▸ **Problem requirements**
Reproduce only the lines below from the line containing "You are a GUI" to the line containing "The image size is (670, 600).", exactly as written, with both end lines kept. Omit the pictures.

▸ **Recorded information**
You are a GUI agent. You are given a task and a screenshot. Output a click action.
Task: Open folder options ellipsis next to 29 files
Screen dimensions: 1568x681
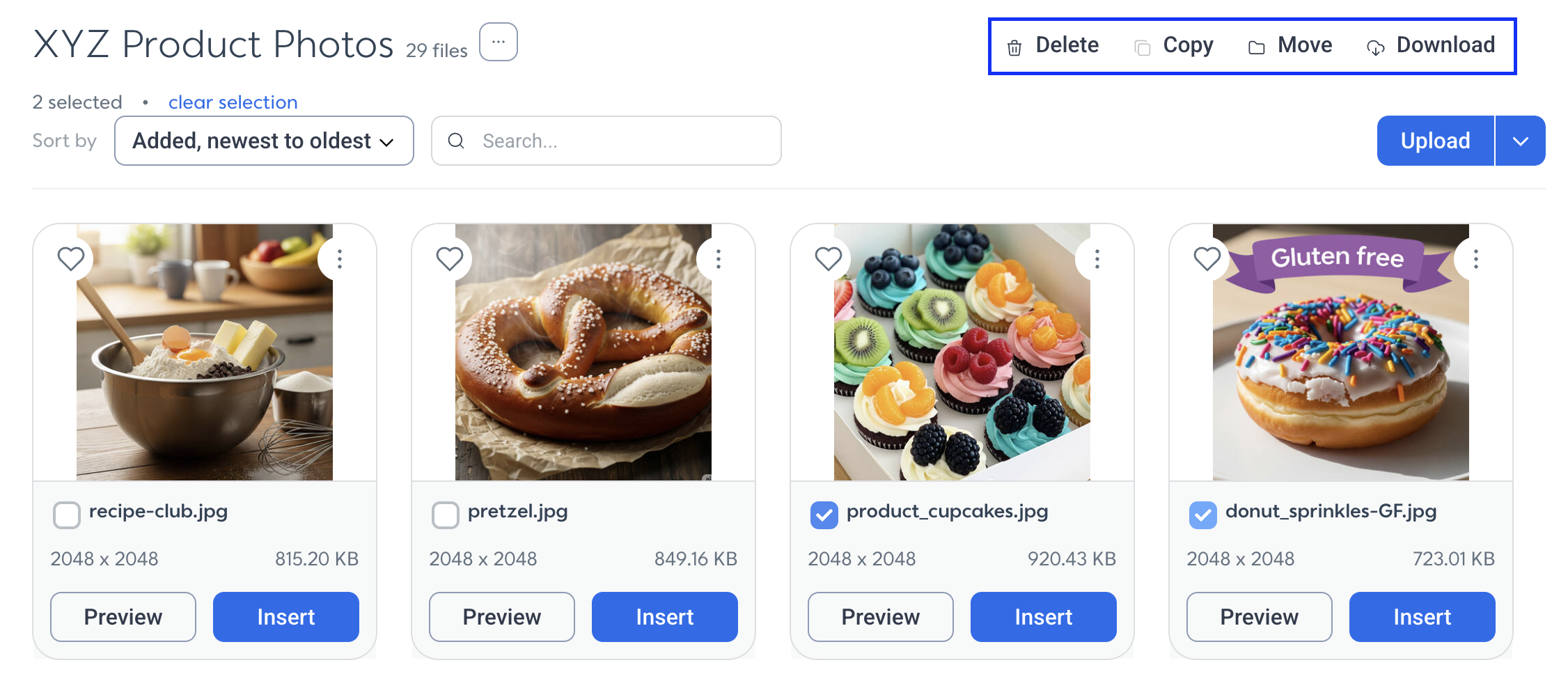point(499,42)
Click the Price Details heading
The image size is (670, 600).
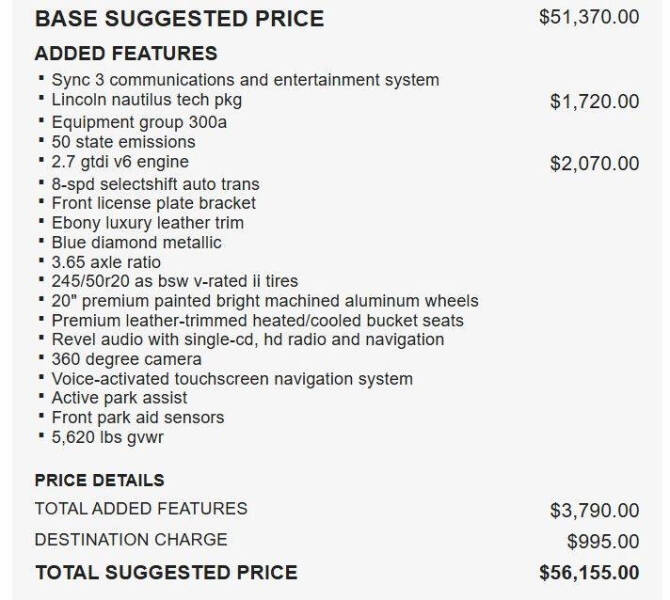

--

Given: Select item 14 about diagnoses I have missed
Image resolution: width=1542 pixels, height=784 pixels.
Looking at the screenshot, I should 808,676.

▸ **Completed task**
You are a GUI agent. You are given a task and a screenshot. Output a click action.
Task: Open folder options ellipsis next to 29 files
Screen dimensions: 1568x681
point(499,42)
Click the Price Details heading
The image size is (670, 600).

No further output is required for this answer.